Даже самая человеческая личность, отдельность и постоянство нашего «я» при беспощадном анализе разлагается в обманчивый призрак, в зыбкую иллюзию над текучею формою мертвого вещества. Смешными становятся все виды самолюбия и всякое геройство, — ибо все это противоречит несомненной призрачности нашего бытия. Любить себя — любить призрак. Но и любить другого, — с выбором, по влечению, — любить своих детей, своих сограждан, — и это призрачно, и нелепо, и жестоко, — как нелепо и жестоко не давать пищи чужому ребенку, чтобы приберечь ее для своего.
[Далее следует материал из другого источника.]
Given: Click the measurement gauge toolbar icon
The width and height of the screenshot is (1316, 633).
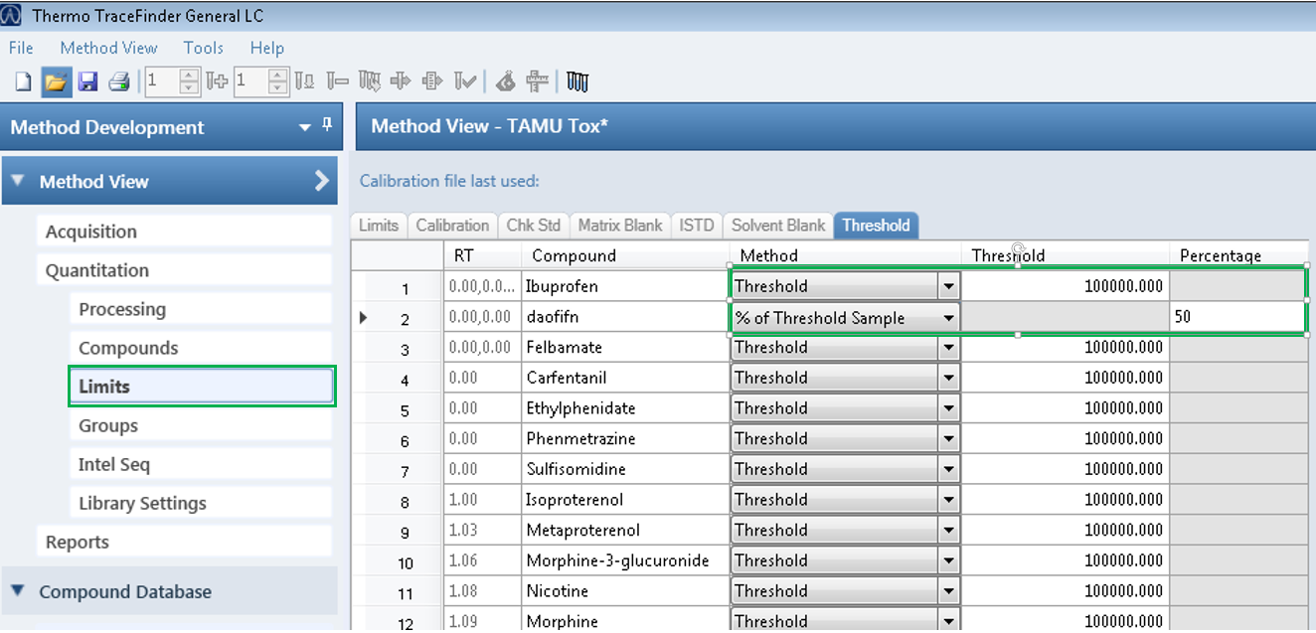Looking at the screenshot, I should [x=536, y=81].
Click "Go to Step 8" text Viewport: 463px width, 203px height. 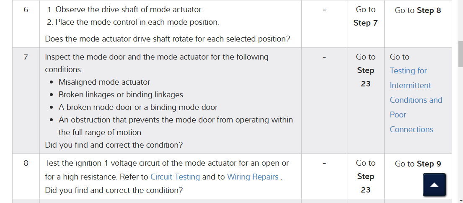pos(418,10)
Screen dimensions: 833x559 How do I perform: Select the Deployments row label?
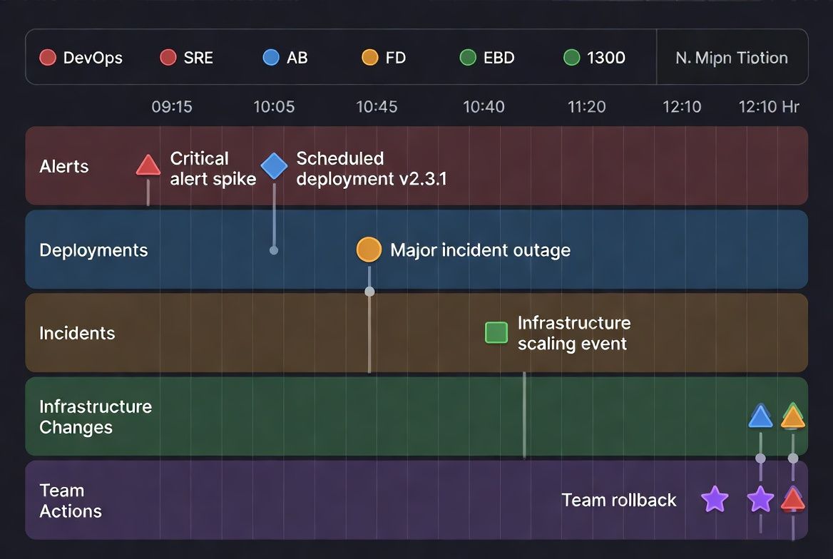[x=93, y=250]
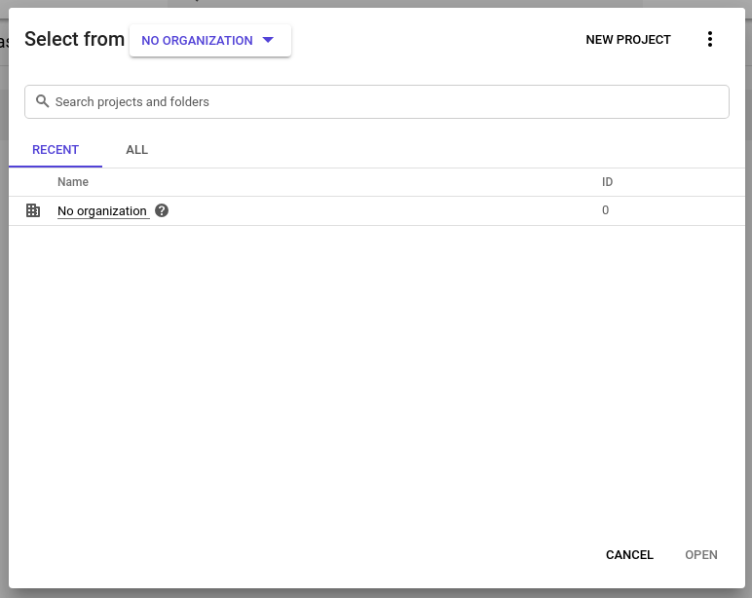Click the dropdown arrow next to NO ORGANIZATION

coord(269,40)
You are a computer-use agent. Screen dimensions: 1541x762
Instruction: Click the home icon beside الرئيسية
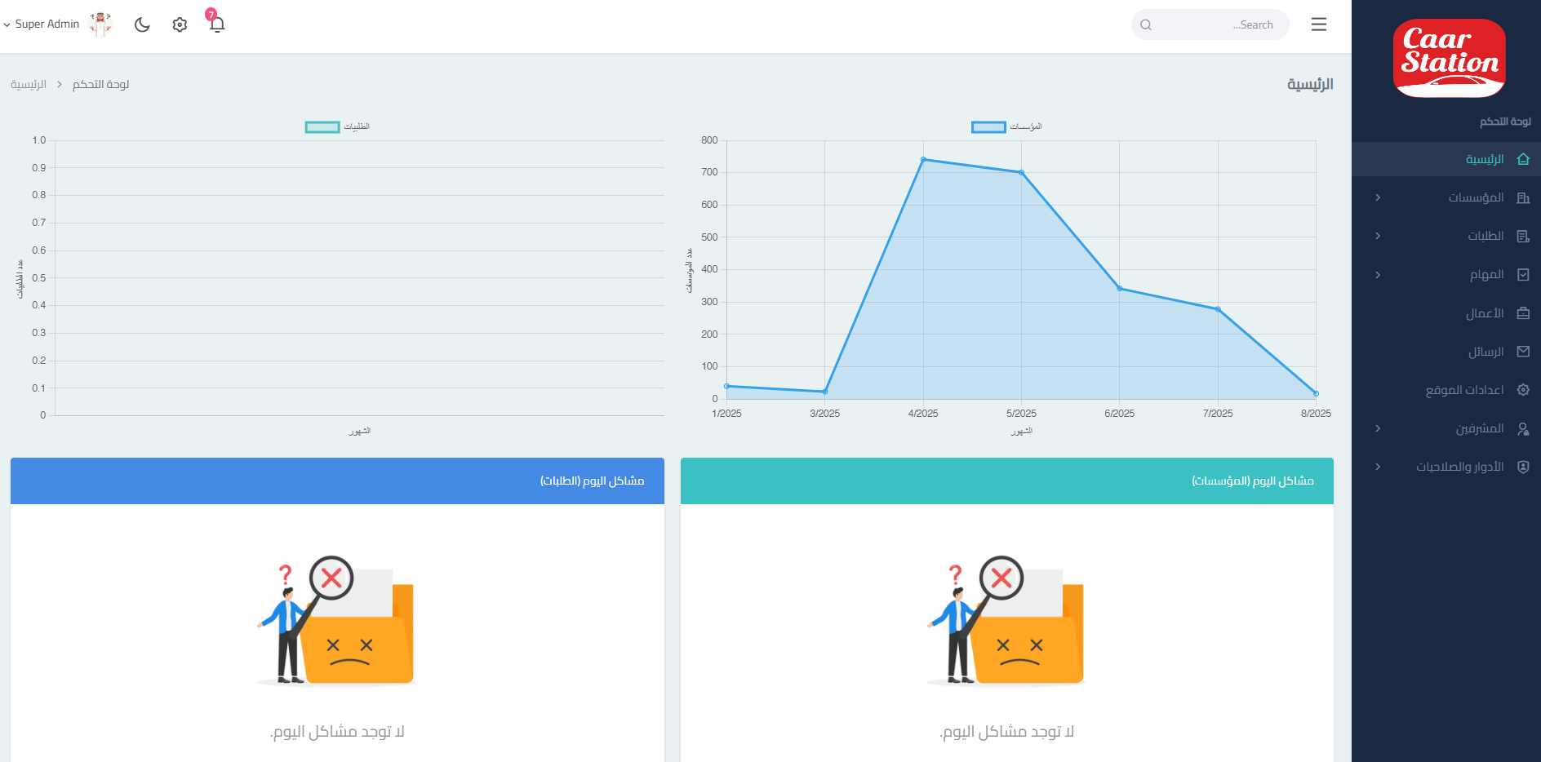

Беспощадно сдергиваются последние покровы, и поэт с презрительным сожалением говорит: «Вот то, перед чем вы преклонялись. Мы все заворожены старыми наговорами наших предков, мы верим в слова, символы, эмблемы, — и во всем этом ложь; есть прекрасные слова, но нет для них достойного в мире соответствия. Никакого нет небесного огня, никакого не было Прометеева подвига, — жизнь вся плотская, земная, грубая. Вот люди едят и пьют, работают и играют, наживаются и разоряются, рожают детей и умирают, — вот они во всех делах своих, — в своем достоинстве и в своей пошлости, — и все это — ложь и призрак. Все разнообразие жизни, бьющей ключом, возникло как бы для того только, чтобы погибнуть.
А сам поэт, совместив в себе все земные чувства, перейдя все их ступени, не дал над собою власти ни одному, никакому не поддался обаянию. Потому кажется он бесстрастнейшим и беспристрастнейшим из художников. Он изображал людей без гнева и без злобы, часто с сожалением, всегда несколько презрительно. Никто из людей не был защищен от него обольщениями слова или дела, — все стояли перед ним, как на последнем суде, обнажив свои сокровеннейшие помыслы. На всякого человека был брошен поистине страшный свет, — как бы Рентгеновы лучи, но это не солнечный свет, при котором видел людей, напр<имер>, Шекспир.
Непримиримые противоречия жизни не прикрыты ничем. Да и к чему? Если жизнь нелепа и невозможна, то вот придет смерть и разрешит всякие невозможности. Смерть ужасна, но иногда лучше не жить и благо — умереть, освободиться и освободить» («Смерть Ивана Ильича»).
Но смерть воистину ужасна, — и как ни пустынно небо, как ни прикована к земле и к праху наша жизнь, живем мы однажды, и великие загадки бытия остаются все такими же роковыми и неотступными, — и неразрешимыми. А разрешить их надо, — но как?
«Если допустить, — говорит Лев Толстой, — что жизнь человеческая может управляться разумом, то уничтожится возможность жизни» («Война и мир»).
В другом месте («Исповедь») он говорит: «Можно жить только покуда пьян жизнью, а как протрезвишься, то нельзя не видеть, что все это обман».
Разум прав, но мертв: он не знает жизни, он знает только ее схемы. Там, где работает только разум, царствует отчаяние. Если жизнь нелепа, то и все попытки вмешательства разума в ее устроения ничтожны. Разум может указать только один смысл жизни — личное благо, а оно недостижимо. Разрешение роковых вопросов приходится не в разуме искать, — и не в разуме искал их Лев Толстой.
Изображена нелепая и ничтожная жизнь, — но чем же внесена в нее эта обаятельная гармоничность? Не разумом, — Лев Толстой не был рассудочен, как Ибсен, но, читая его, мы верим, что он «знал», что он — мудрый и «вещий» человек, что в этой сумятице явлений он видел нечто устроящее.